(Dataset records)
+-------+

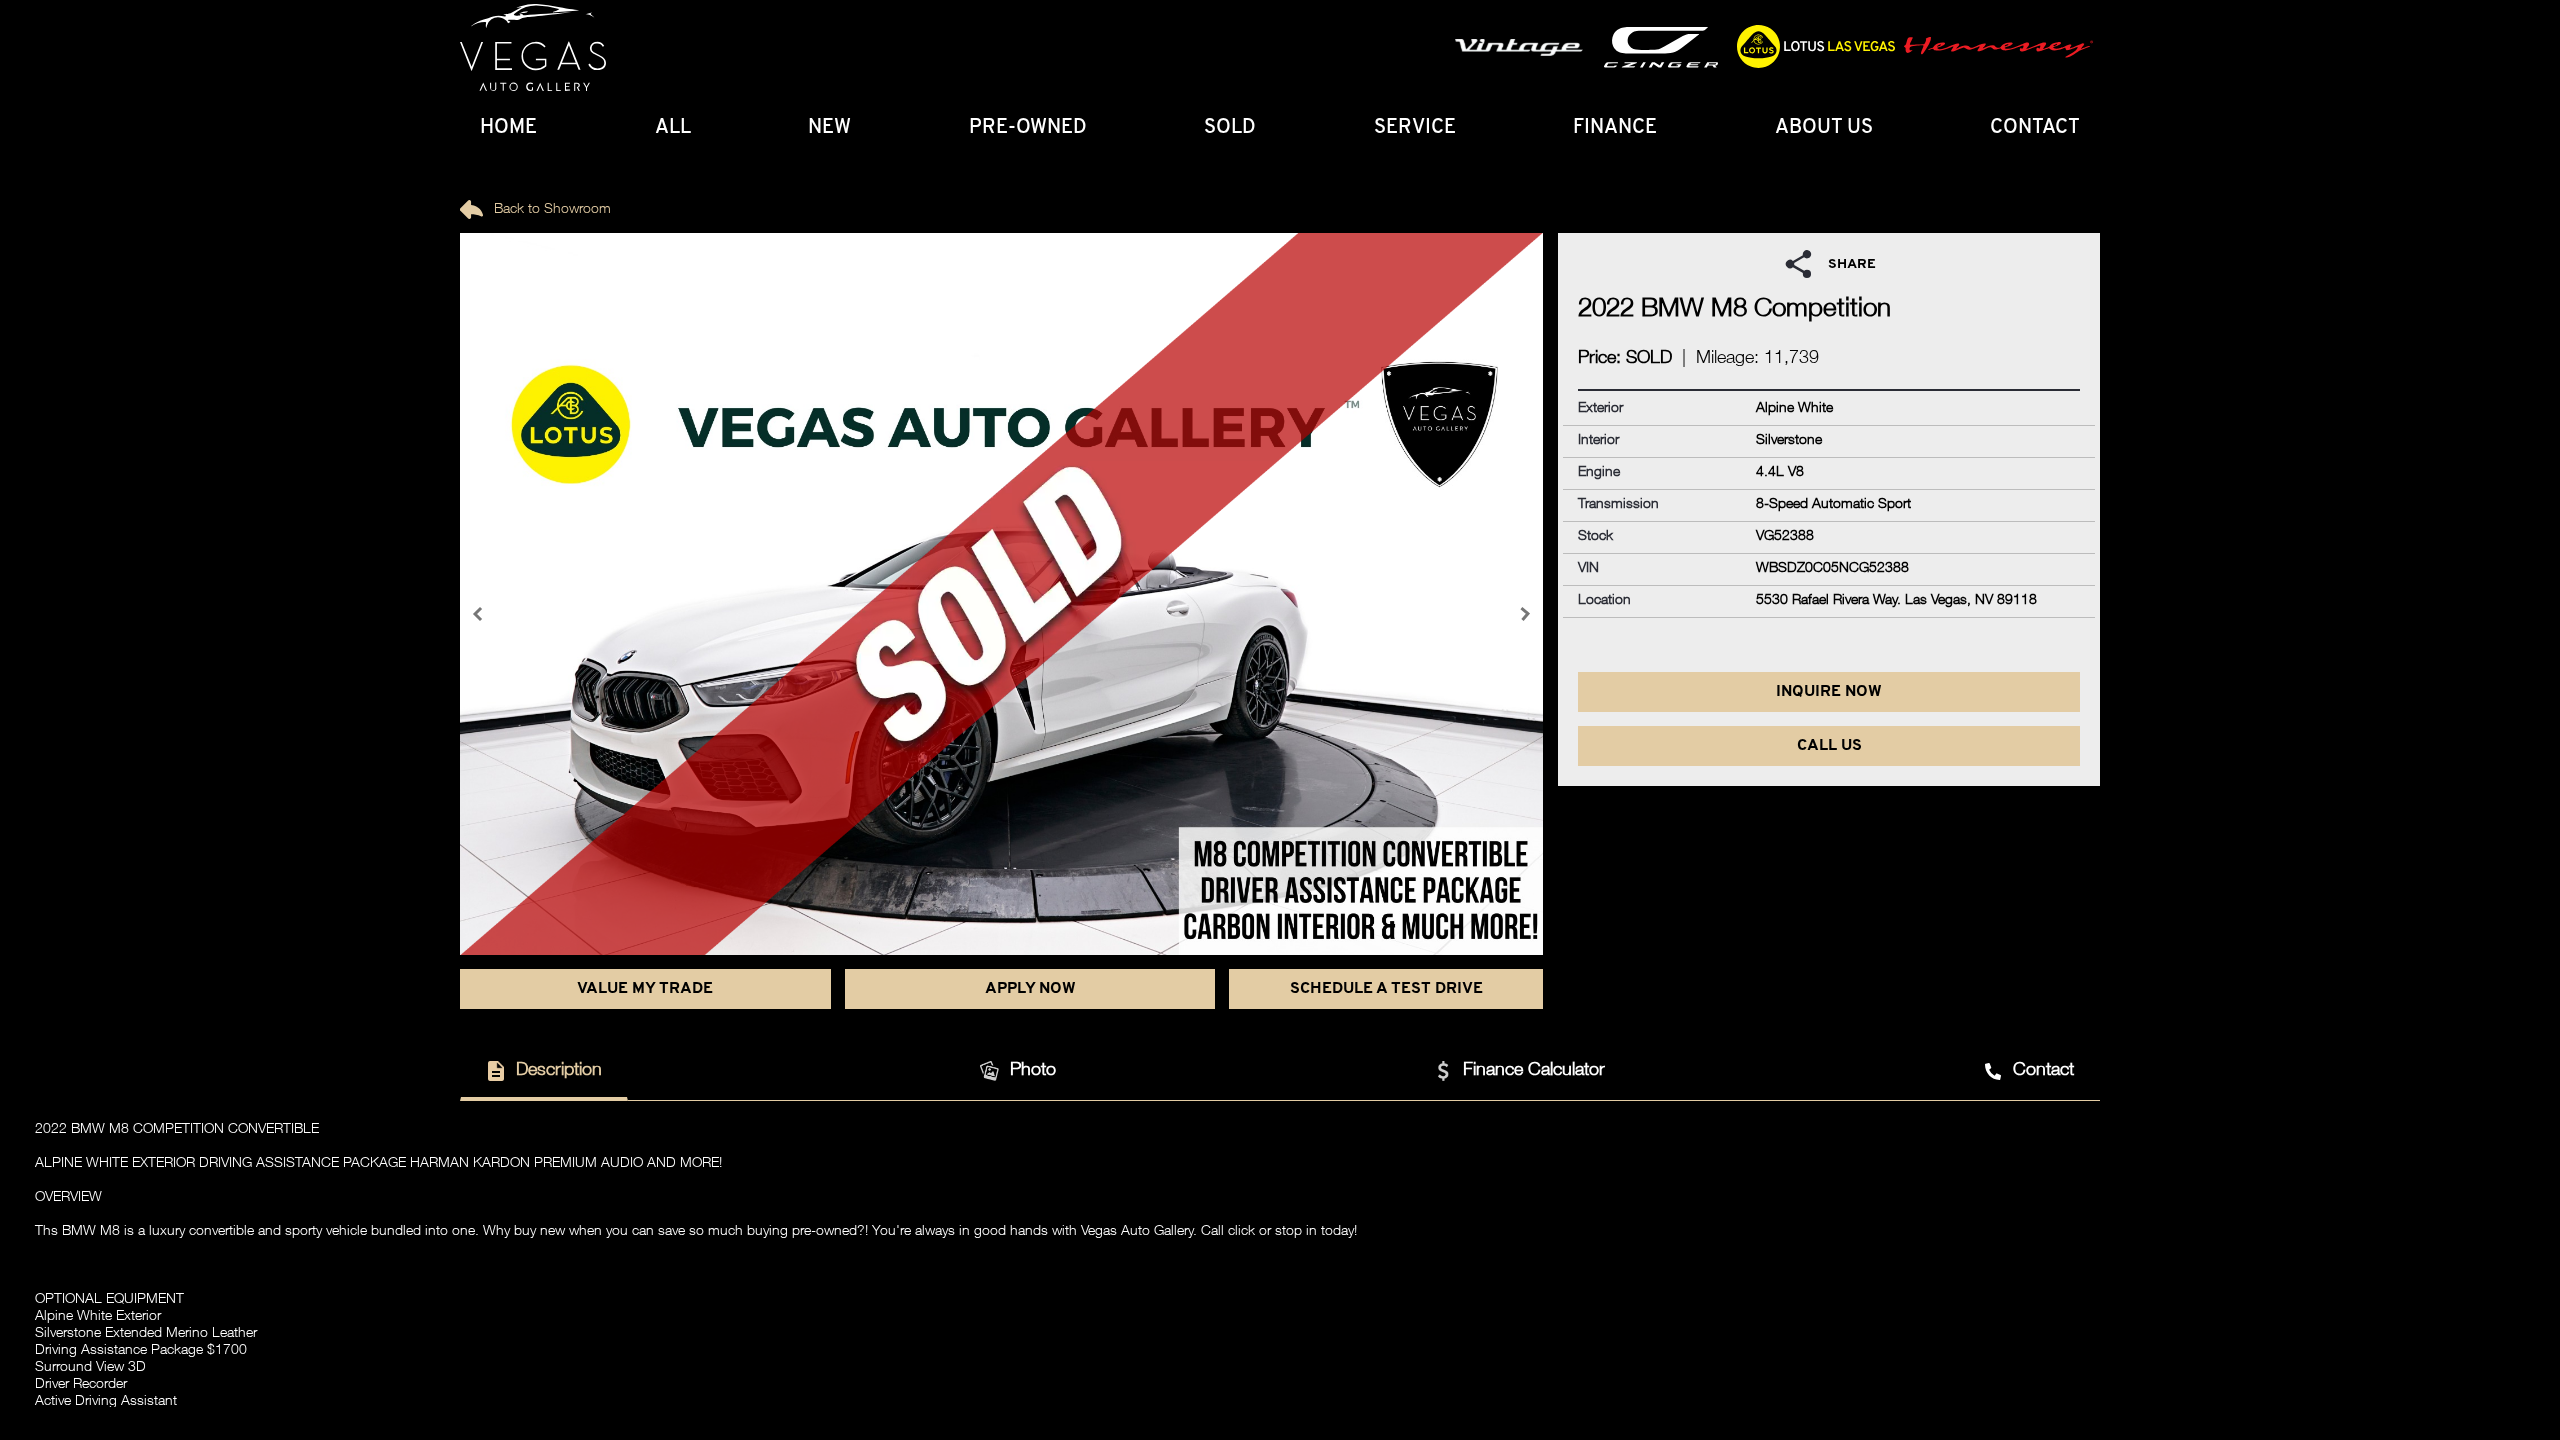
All (673, 128)
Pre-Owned (1028, 128)
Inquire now (1829, 692)
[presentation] (480, 614)
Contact (2035, 128)
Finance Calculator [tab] (1534, 1071)
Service (1415, 128)
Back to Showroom (550, 210)
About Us (1824, 128)
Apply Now (1030, 989)
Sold (1230, 128)
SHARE (1852, 264)
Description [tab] (559, 1071)
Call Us (1829, 746)
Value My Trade (645, 989)
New (829, 128)
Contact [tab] (2043, 1071)
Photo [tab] (1033, 1071)
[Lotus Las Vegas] (533, 48)
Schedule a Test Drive (1386, 989)
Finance (1615, 128)
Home (508, 128)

+-------+

EXERCISE => Exact copies of the entries above are needed, without their pictures.

RESPONSE AREA =>
All (673, 128)
Pre-Owned (1028, 128)
Inquire now (1829, 692)
[presentation] (480, 614)
Contact (2035, 128)
Finance Calculator [tab] (1534, 1071)
Service (1415, 128)
Back to Showroom (550, 210)
About Us (1824, 128)
Apply Now (1030, 989)
Sold (1230, 128)
SHARE (1852, 264)
Description [tab] (559, 1071)
Call Us (1829, 746)
Value My Trade (645, 989)
New (829, 128)
Contact [tab] (2043, 1071)
Photo [tab] (1033, 1071)
[Lotus Las Vegas] (533, 48)
Schedule a Test Drive (1386, 989)
Finance (1615, 128)
Home (508, 128)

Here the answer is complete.